Israel has been conducting a devastating military offensive in Gaza for months. The images and figures speak for themselves: tens of thousands of civilian casualties, systematic destruction of civilian infrastructure, blockades on humanitarian aid, and ever-growing famine. Meanwhile, repression also continues unabated in the occupied West Bank: house demolitions, arbitrary arrests, violent settler attacks and expansion of illegal settlements. Several reports by the United Nations and human rights organisations have extensively and unequivocally documented these violations. The International Court of Justice previously ruled that Israel must take all measures to protect Palestinians in the Gaza Strip from the risk of genocide by ensuring adequate basic services and humanitarian aid.
Despite this abundance of evidence, there remains excruciating silence in Europe. More than 20 years ago, Article 2 of the Association Agreement was included to put values such as human rights, democracy and the rule of law at the heart of the Union's foreign policy. But those values are only credible if our partners are called to account on them. Surely it cannot be the intention that those values become less relevant depending on whether the partner concerned is more strategic or more sensitive ?
This uncomfortable truth erodes our international credibility. Yet it is the policy ambition of EU president Ursula von der Leyen to give even more weight to human rights monitoring and make it, together with security, pivotal to European foreign policy. This ambition is incompatible with the current silence.
Our Belgian universities are increasingly confronted with this contradiction. Europe recognises Israel as a full partner in the bilateral Association Agreement. This means, among other things, that Israeli knowledge institutions, even if they are part of the Israeli state apparatus, can participate in the large-scale European research and innovation programme Horizon Europe. Participating organisations are expected, according to Article 14 of the model agreement, to act in accordance with the ‘highest ethical standards’ and the EU's fundamental values: respect for human dignity, freedom, democracy, equality, the rule of law and human rights. In theory, this is clear. In practice, it falters.
Following the horrors in the occupied Palestinian territories, Belgian universities have repeatedly asked the European Commission to provide a transparent and effective ethical screening framework. Such a framework would allow to assess whether the content of research projects poses a risk of human rights violations, and whether the (intended) project partners contribute to such violations. Until today, however, the Commission's reaction is limited to a minimalist reading of the said Article 14: any structurally unethical behaviour of a partner institution is disregarded, only risks specific to the content of the project are considered.
Belgian universities bet heavily on ethical screenings, but lack the leverage to translate their conclusions into concrete action. Unilateral withdrawal from consortia or, if necessary, barring Israeli partners from approved projects, leads to legal uncertainty, exposure to potential damages, and reputational damage.

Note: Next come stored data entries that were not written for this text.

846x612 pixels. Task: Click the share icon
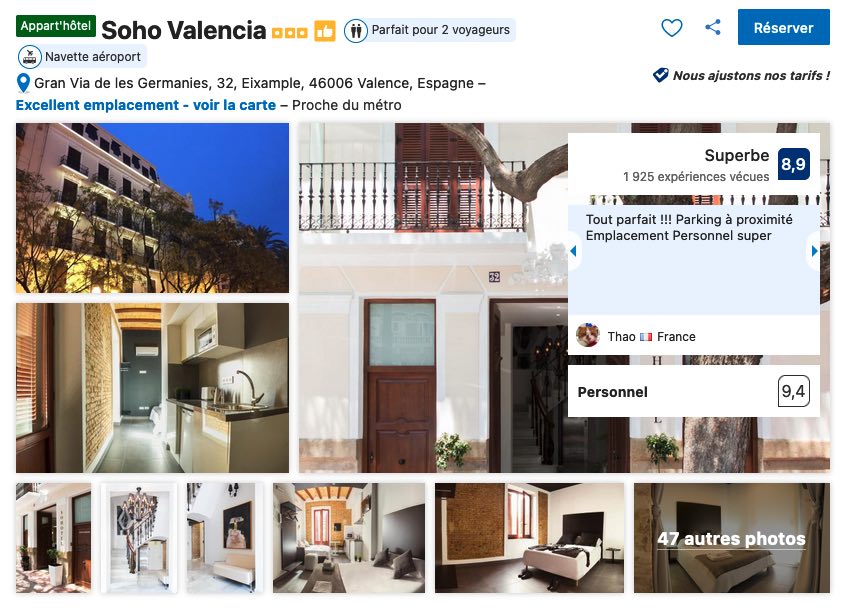713,28
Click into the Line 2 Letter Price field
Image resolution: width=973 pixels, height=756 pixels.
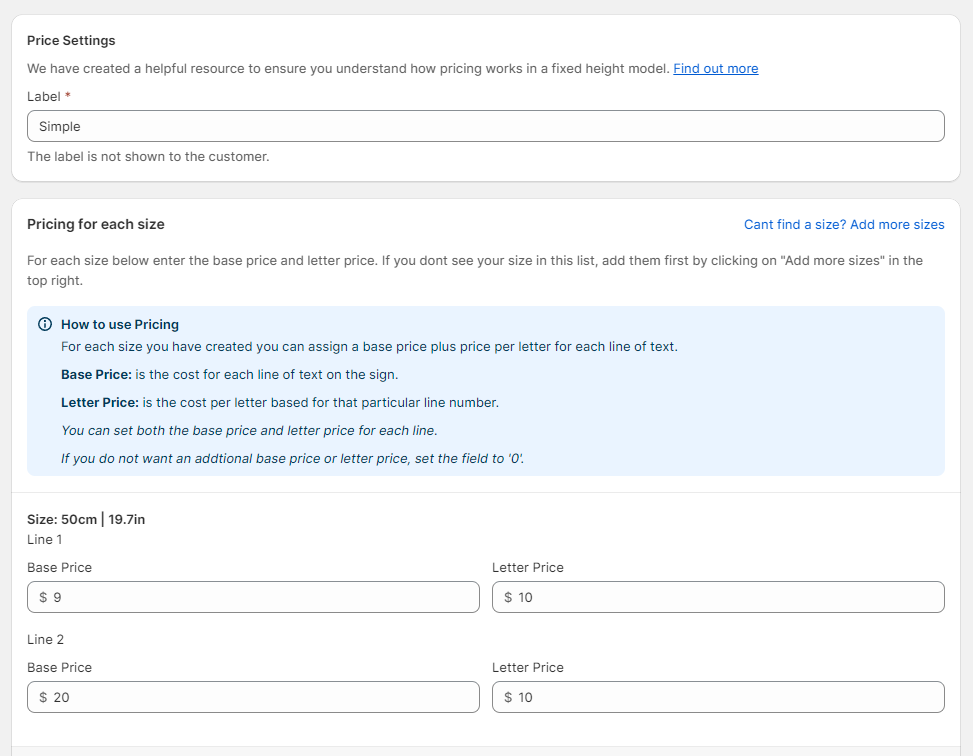point(725,697)
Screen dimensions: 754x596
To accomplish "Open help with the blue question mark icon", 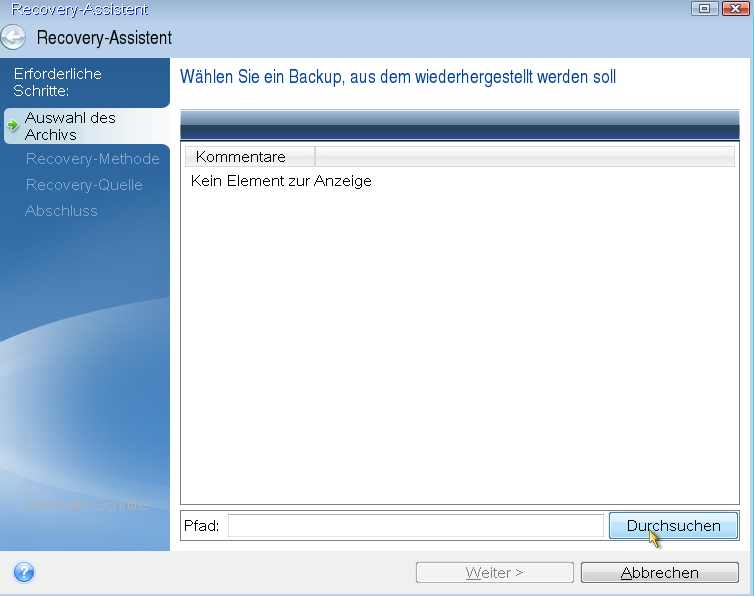I will [x=24, y=572].
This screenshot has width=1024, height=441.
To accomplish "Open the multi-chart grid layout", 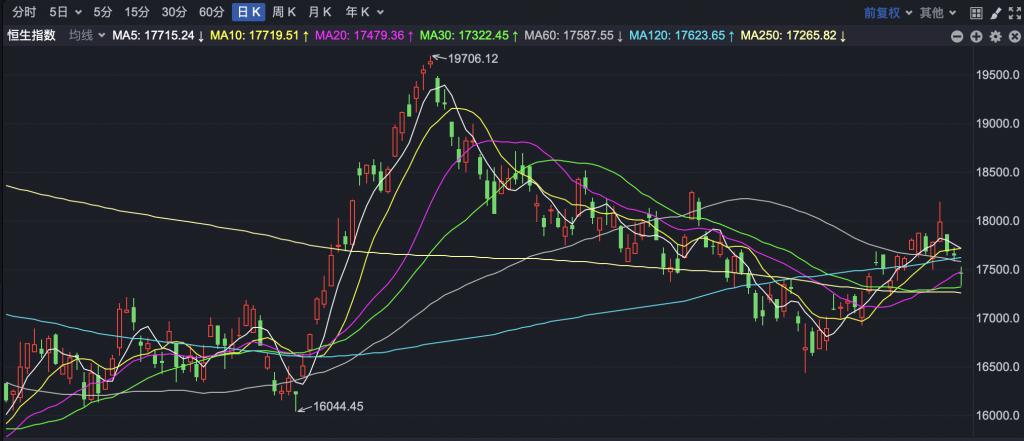I will click(972, 13).
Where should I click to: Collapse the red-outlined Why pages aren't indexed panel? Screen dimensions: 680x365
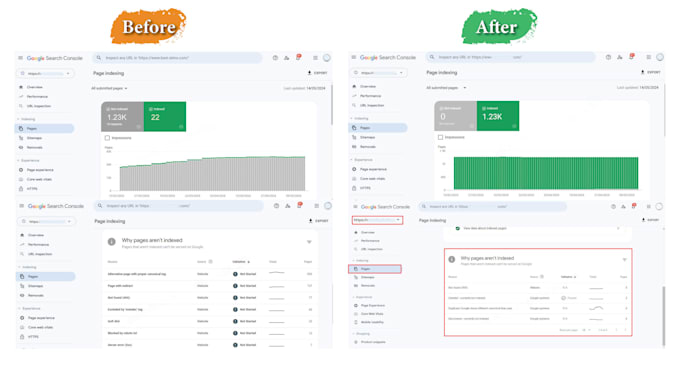pos(624,260)
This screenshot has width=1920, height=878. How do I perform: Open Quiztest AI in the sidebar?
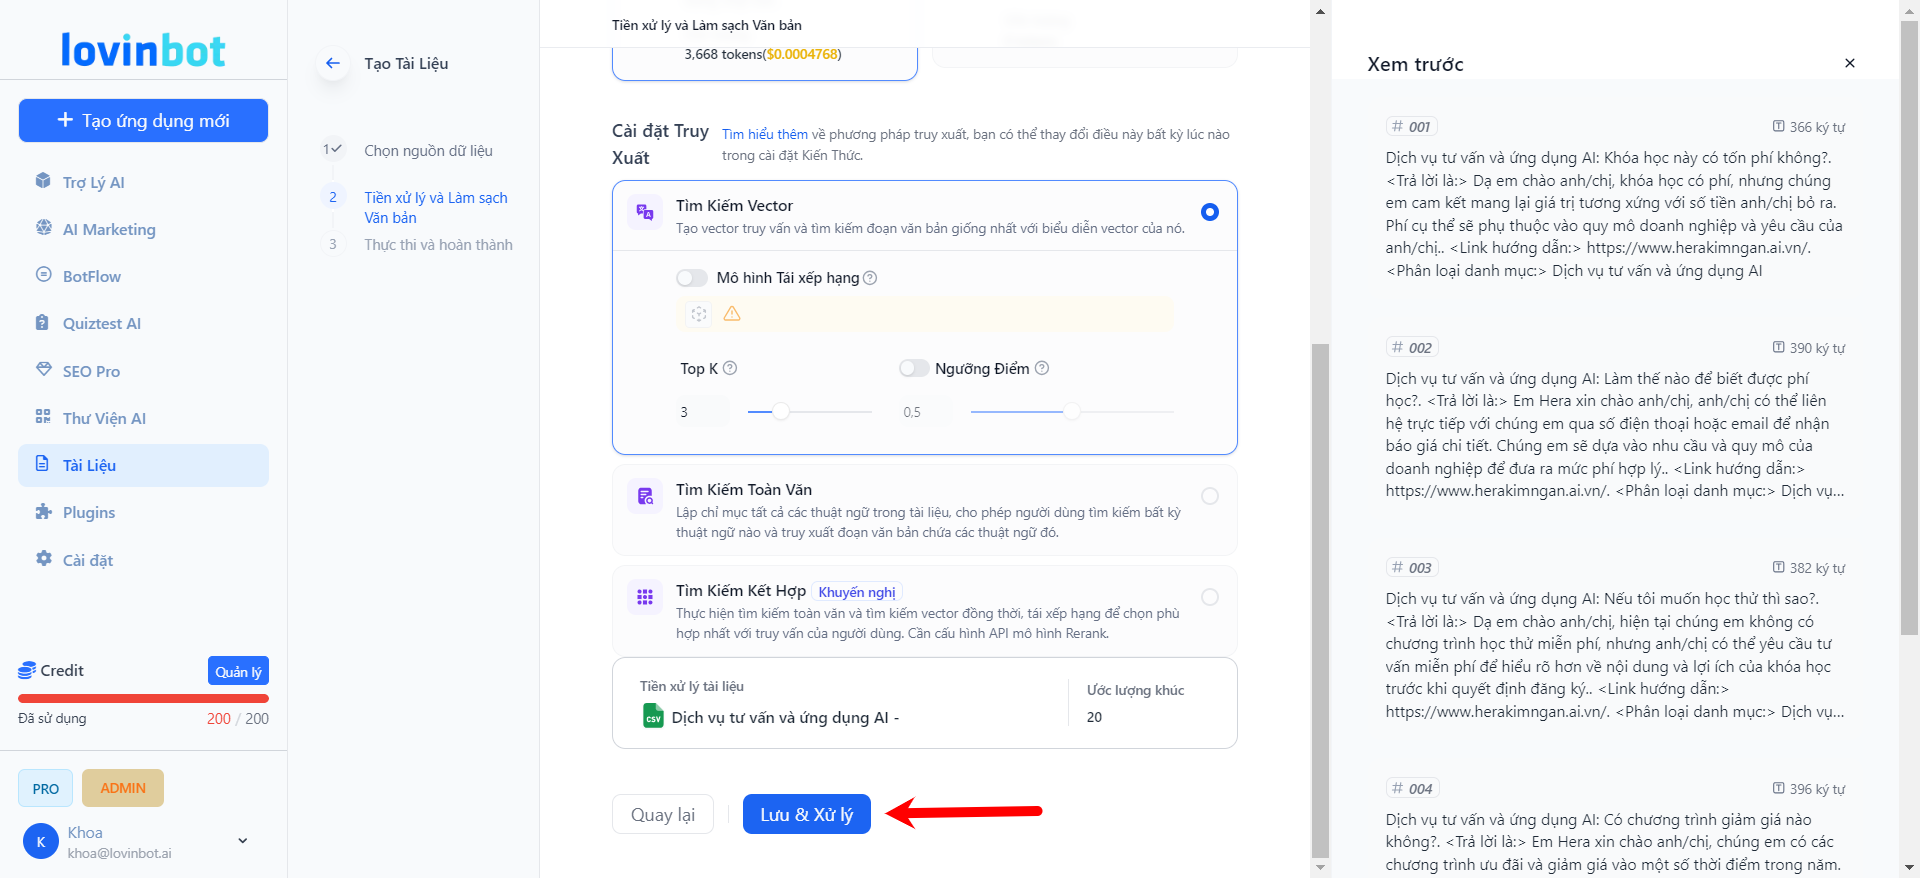pos(43,323)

Without a clear European framework, it is almost impossible to legally substantiate morally sound choices.
In the current situation that continues to escalate relentlessly, we call on the European Commission to go one step further and suspend the Association Agreement with Israel. The suspension of the treaty is not an extreme demand but a logical consequence of the treaty's own terms. Article 2 states that cooperation is ‘essentially conditional’ on respect for human rights. If that condition is systematically violated by the Association partner, then suspension is not only politically necessary but also legally justified.

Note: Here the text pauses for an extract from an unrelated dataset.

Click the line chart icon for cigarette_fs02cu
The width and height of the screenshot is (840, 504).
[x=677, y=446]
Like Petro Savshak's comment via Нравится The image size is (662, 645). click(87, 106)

We call on the Belgian government to argue for such suspension at the upcoming Council. In addition, we ask that Belgium urge the European Commission to work towards a transparent, structural and independent human rights framework for the assessment of all international partnerships within Horizon Europe and other European programmes. Belgian universities are willing to share their experiences and think constructively about solutions. But that requires clear political choices.
The European Union can only retain its moral authority if it is willing to take its own values seriously - even when it is uncomfortable to do so. Holding Israel responsible for ongoing human rights violations is not an ideological stance, but a moral and legal necessity.
Annick Castiaux (UNamur), Jan Danckaert (VUB), Philippe Dubois (UMons), Herwig Leirs (UAntwerpen), Anne-Sophie Nyssen (ULiège), Annemie Schaus (ULB), Luc Sels (KU Leuven), Françoise Smets (UCLouvain), Rik Van de Walle (UGent), Bernard Vanheusden (UHasselt).